1. No competitive edge hence no pricing power and high competition

2. ROCE are low

This is where Balkrishna Industry (BKT) stands out. This company has had a spectacular track record of:

1. Growing at 30.47% CAGR for last 11 years!!! Yes, the company had a turnover of just 98 Cr in 1999 and last year, the company was able to post a turnover of 1407 Cr.

2. Net profits have also grown at the same pace.

3. ROCE has on average remained in the range of 20-25% for last 5 years.

4. Consistent healthy margins

5. Good dividend pay-out.

WHY is the the difference between Balkrishna Ind and other tyre cos so huge?? Reasons:

BKT operates in the OHT (Off Highway tyres) segment i.e.. the tyres find application in the agricultural and construction equipment segments. BKT exports 90% of its production to developed countries and 75% of the sales are to the replacement market.

Globally this industry is leaded by Bridgestone, Good year and Michelin…and as this business involves high customisation and labour, these global companies are unable to maintain their competitiveness. BKT has been able to provide the quality at 30% cheaper prices and hence is gradually gaining market share. As of now, BKT has a market share of 2-3% and the company aims to increase the market share to double digits in next 5 years.

The company has 1900 SKUs – one of the highest in the industry and the company claims to have an expertise in developing the new SKUs in-house in the least time.

Other positives:

During the crisis last year, BKT prudently held back the planned expansions to better the balance sheet. Result – the interest cost has reduced majorly and so has the debt equity ratio. The cash flows are coming in.

Going ahead, I feel the company will be back on growth to gain market share.

At CMP of 590 and declines, the company is available at attractive valuations for a long term investment perspective.

Jaihind Projects – Update

There’s a whole ocean of oil under our feet! – Plainview in “There Will Be Blood” (Oscar Winner)

We had recommended the stock earlier on our blog here. Though the stock is up more than 65% now, it still has a lot of potential.

The company had held an analyst meet yesterday and the updates are very encouraging. Few highlights:

  • Jaihind Projects is into Pipeline EPC business and has vast experience in pipeline construction segment having laid down more than 10000 km of pipeline.
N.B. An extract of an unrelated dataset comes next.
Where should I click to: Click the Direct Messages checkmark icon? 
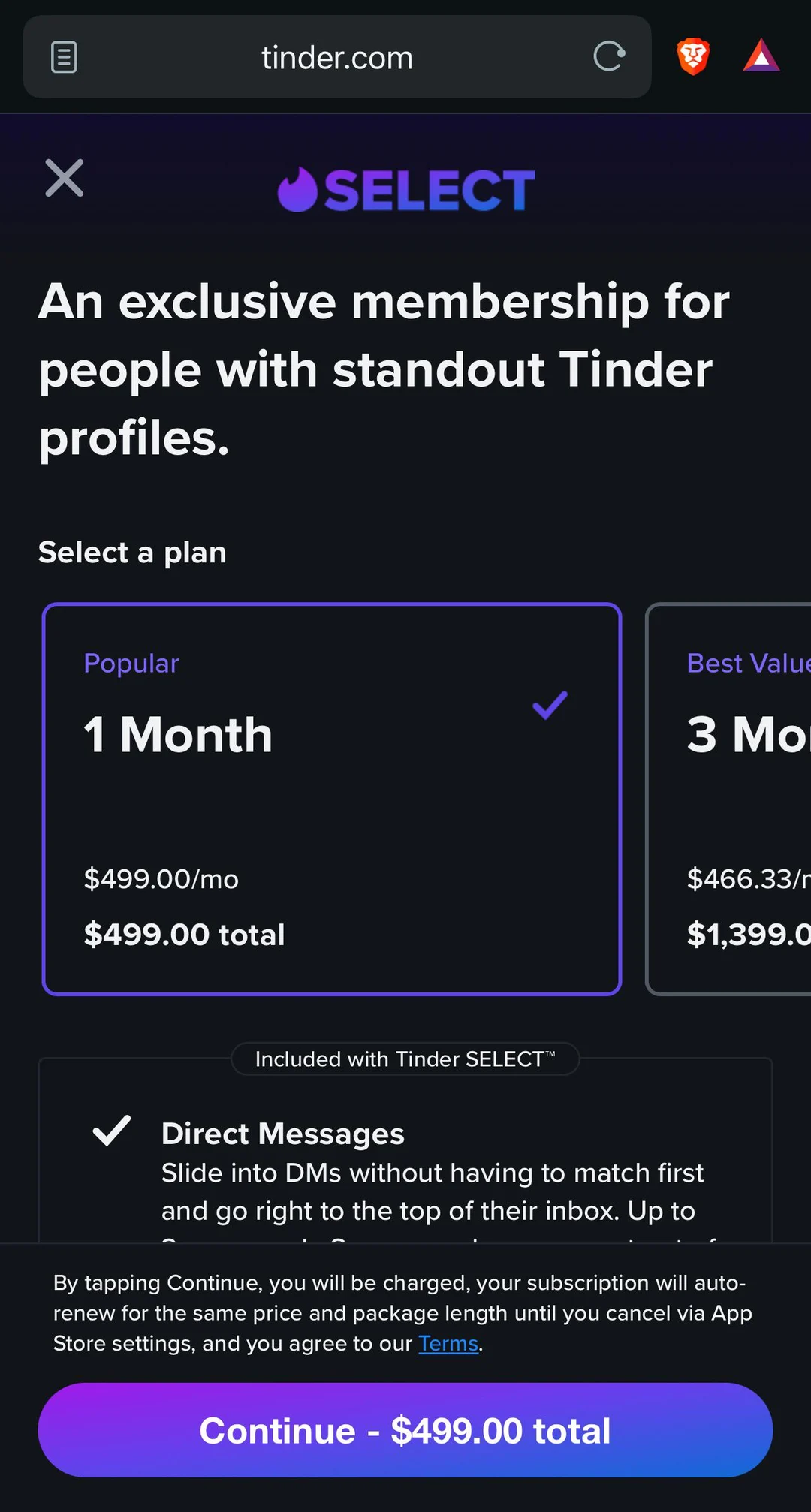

The company has 2nd largest equipment base for execution of pipeline EPC contracts.
  • There is a total proposed investments of more than Rs 200 billion in developing and expanding the existing pipeline network in India over next 3 to 4 years, adding up to more than 10000 km of additional cross-country natural gas pipeline across the country. Further more than 60 cities are earmarked to get CGD (city gas distribution) networks by FY’12, along with proposed implementation of National Gas Grid by GAIL and capacity expansion of the LNG terminals, the demand for natural gas pipelines is slated to grow.
  • Total order book position of the company as on Dec’09 stands at Rs 943 crore.
  • In addition to the above, the company has bid nearly Rs 1000 crore of domestic orders on its own and more than Rs 1000 crore of international orders along with the alliances.
  • The company intends to invest in windmills and generate about 12-15 MW using wind power.
  • The company has target of net sales of more than Rs 475 crore for FY’10 with better margins.